Cette tapisserie, prolongement de
la violence vénéneuse et implacable du propriétaire de ces lieux, révèle
immédiatement la vérité d’une âme noire et corrompue. Finement tissés, les fils
de trame offrent au regard du spectateur, mais aussi à ceux des infortunés rescapés
des naufrages orchestrés par Zaroff, un centaure au visage grimaçant et bestial,
une flèche plantée dans le dos, tenant dans ses bras une femme évanouie et en
partie dénudée. Directement inspirée des vers du livre IX des Métamorphoses
rédigé par le poète latin Ovide, et dans
lequel celui-ci décrit la mort du centaure Nessus terrassé par une flèche empoisonnée
décochée par Héraclès alors que le premier menaçait d’abuser de Déjanire, la
femme du second, la tapisserie, placée sous le signe de l’irrémédiable, préfigure
le destin de Zaroff, métaphorise sa chute, alors qu’il entre en scène à cet
instant. Le centaure est le comte, mélange d’Éros et de Thanatos,
démente incarnation de toutes les dépravations humaines. « First kill, then love », dit-il
voluptueusement à ses futures victimes. À l’instar de l’hippanthrope, il sera finalement
terrassé par la flèche de Robert Rainsford, un naufragé ayant survécu aux côtés
d’Eve Trowbridge (Fay Wray) à la chasse tant redoutée, avant d’être dévoré par
la meute de chiens qu’il entretient dans un chenil situé dans les bas-fonds de
sa forteresse : ces mêmes chiens qui figurent eux aussi sur la bordure de
la tapisserie. Mais pour le moment, au milieu de cet escalier, tout à son afféterie,
Zaroff matérialise encore la beauté du diable en incarnant l’alpha et l’oméga du
gentleman et du prédateur forcément darwinien, indiciblement cynique et qui « n’attend
rien des hommes qu’un plaisir qu’il est contraint de prendre par la violence[2] ».
Et c’est bel et bien de toute cette hybridité mortifère qu’il est question dans
ce plan.
Tourné au même moment que King
Kong par le même studio RKO Pictures et la même équipe – mais sans Leslie
Banks et Joel McCrea toutefois – The Most Dangerous Game est un diamant
noir dont la lumière sépulcrale irradie toujours le cinéma fantastique.
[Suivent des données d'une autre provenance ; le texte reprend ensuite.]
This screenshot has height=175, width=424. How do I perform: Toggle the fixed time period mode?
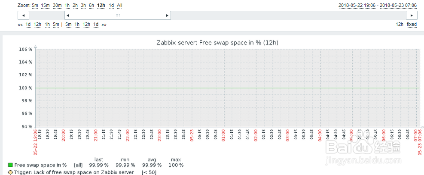coord(412,25)
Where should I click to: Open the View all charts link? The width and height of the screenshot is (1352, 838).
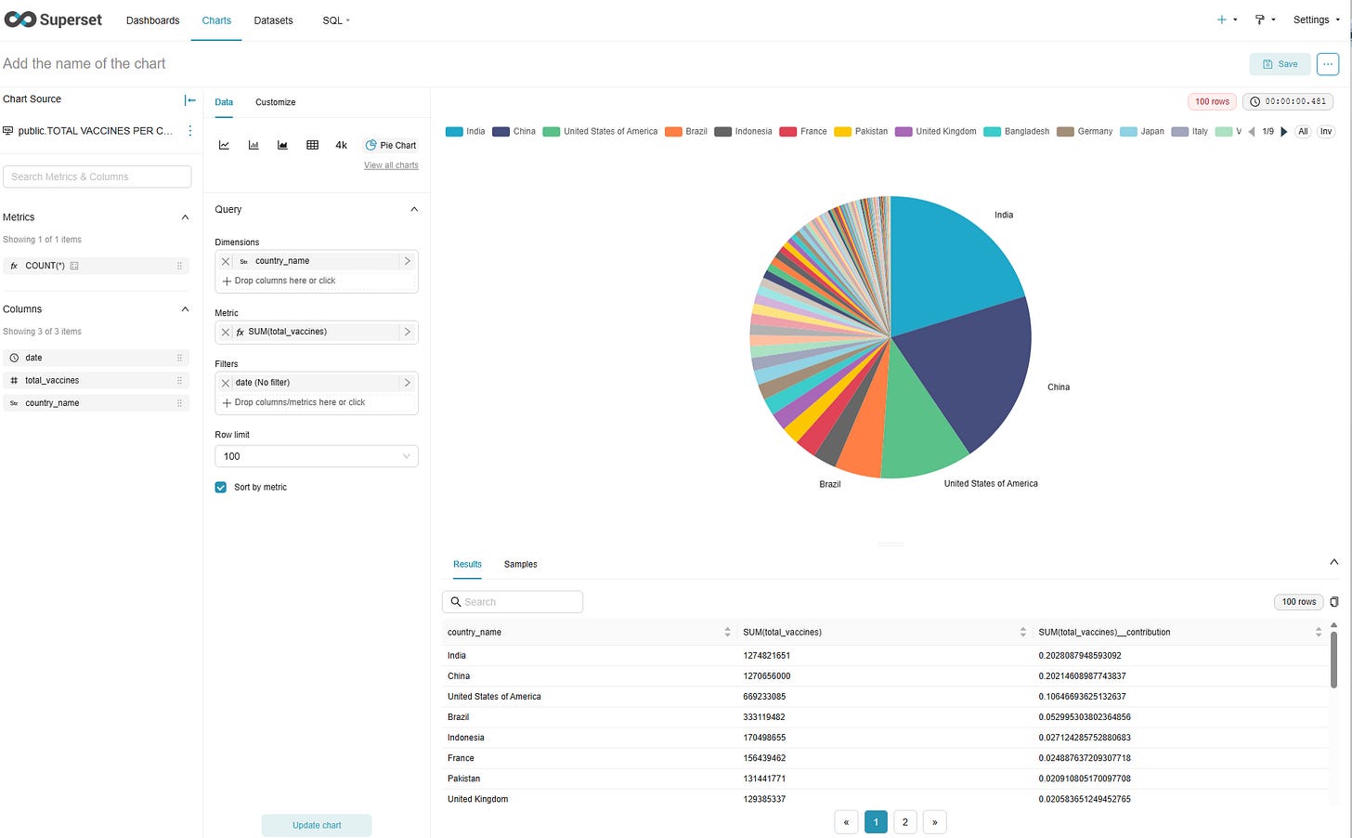click(391, 165)
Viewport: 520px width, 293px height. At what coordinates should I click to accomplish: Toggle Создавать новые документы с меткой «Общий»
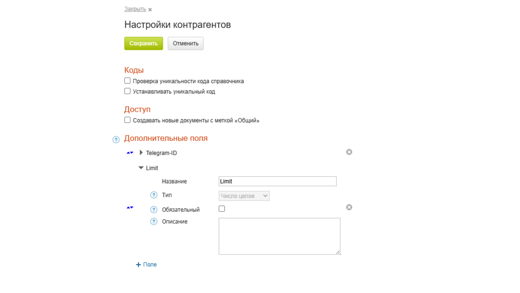(128, 120)
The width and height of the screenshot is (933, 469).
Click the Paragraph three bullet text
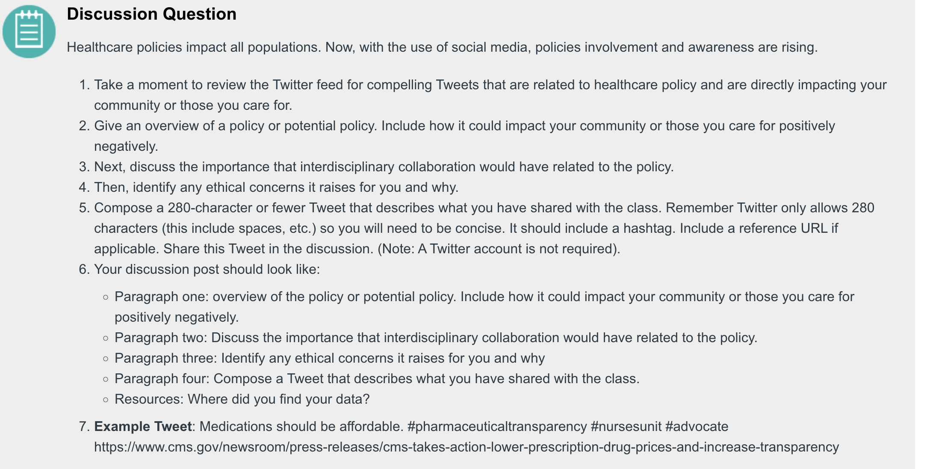[x=330, y=358]
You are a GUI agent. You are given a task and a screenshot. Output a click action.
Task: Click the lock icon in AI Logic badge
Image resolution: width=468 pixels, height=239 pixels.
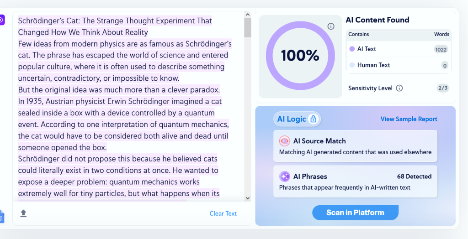(x=313, y=119)
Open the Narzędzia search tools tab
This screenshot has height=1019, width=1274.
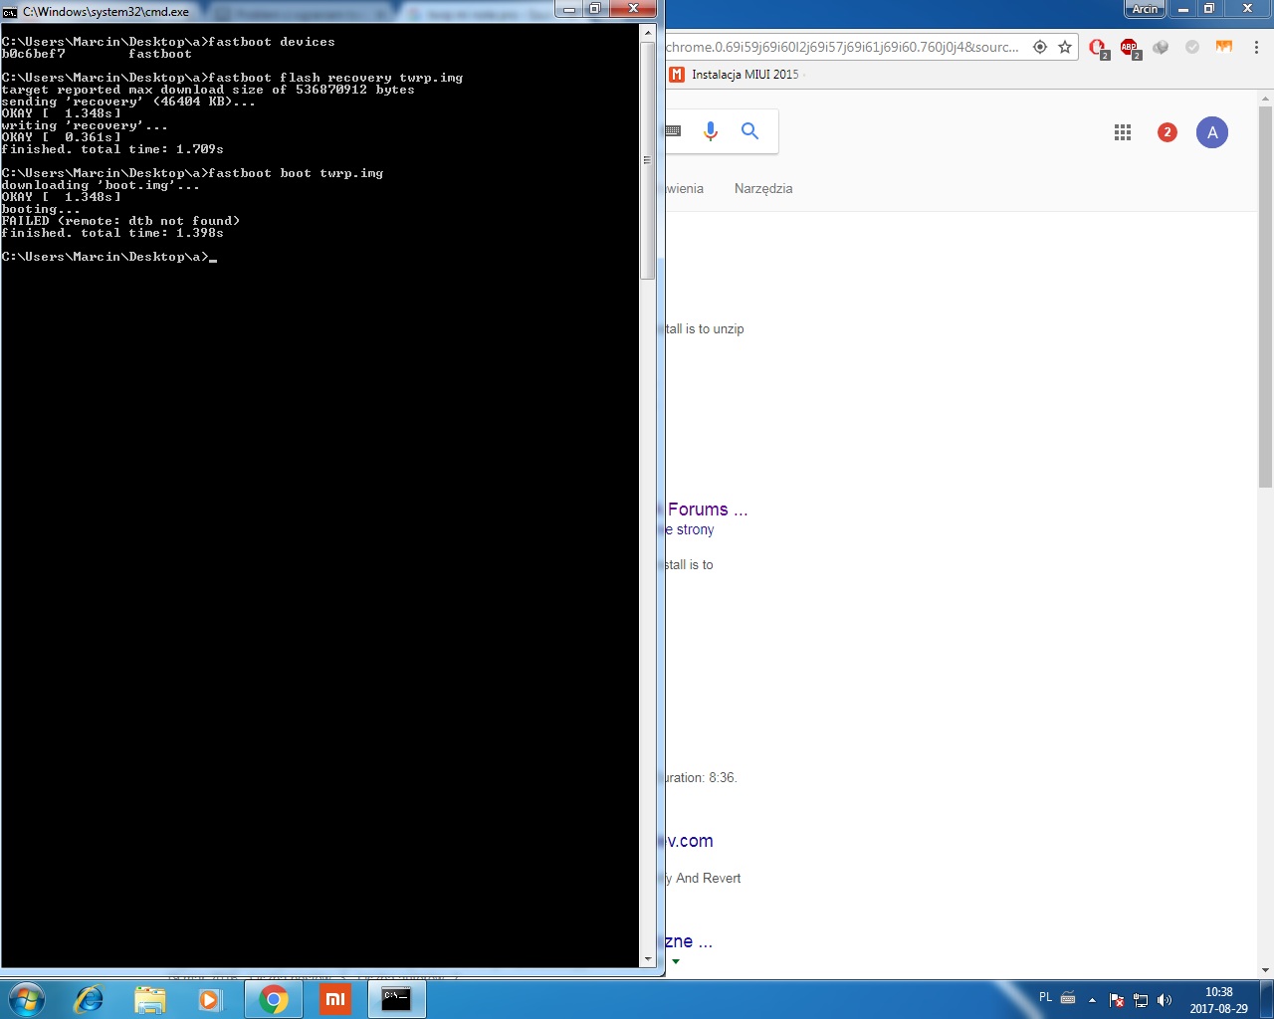click(x=762, y=188)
Au
contraire du baron Frankenstein ou des Docteurs Jekyll et Cyclops[3],
le comte Zaroff n’est pas un homme de science, mais il partage bien avec eux cette
hubris et cette vanité, ce complexe de Prométhée qui leur fait oublier qu’ils
ne sont que de simples mortels. Du haut de sa forteresse, ce patricien, aussi
illuminé que dangereux, a beau contempler son empire végétal et mépriser les
hommes et les femmes qu’il pourchasse, il n’en reste pas moins une version
primitive d’un homme dominé par ses instincts et finalement victime de sa
propre passion.
[1]
Ces violences inspirèrent à Sergueï Eisenstein l’épisode de l’escalier d’Odesa
où les troupes du tsar massacrèrent la population insurgée (Le cuirassé
Potemkine, 1925).
[2]
Claude Michel Cluny, « La chasse du comte Zaroff », Dossiers du
cinéma : Films 1, Casterman, 1971, p.23
[3]
Ernest Schoedsack réalisera en 1940 Dr. Cyclops, dans lequel le docteur
Thorkel (Albert Dekker) réussira, dans son laboratoire perdu au fond de la jungle
péruvienne, à rétrécir des créatures vivantes, y compris des êtres humains.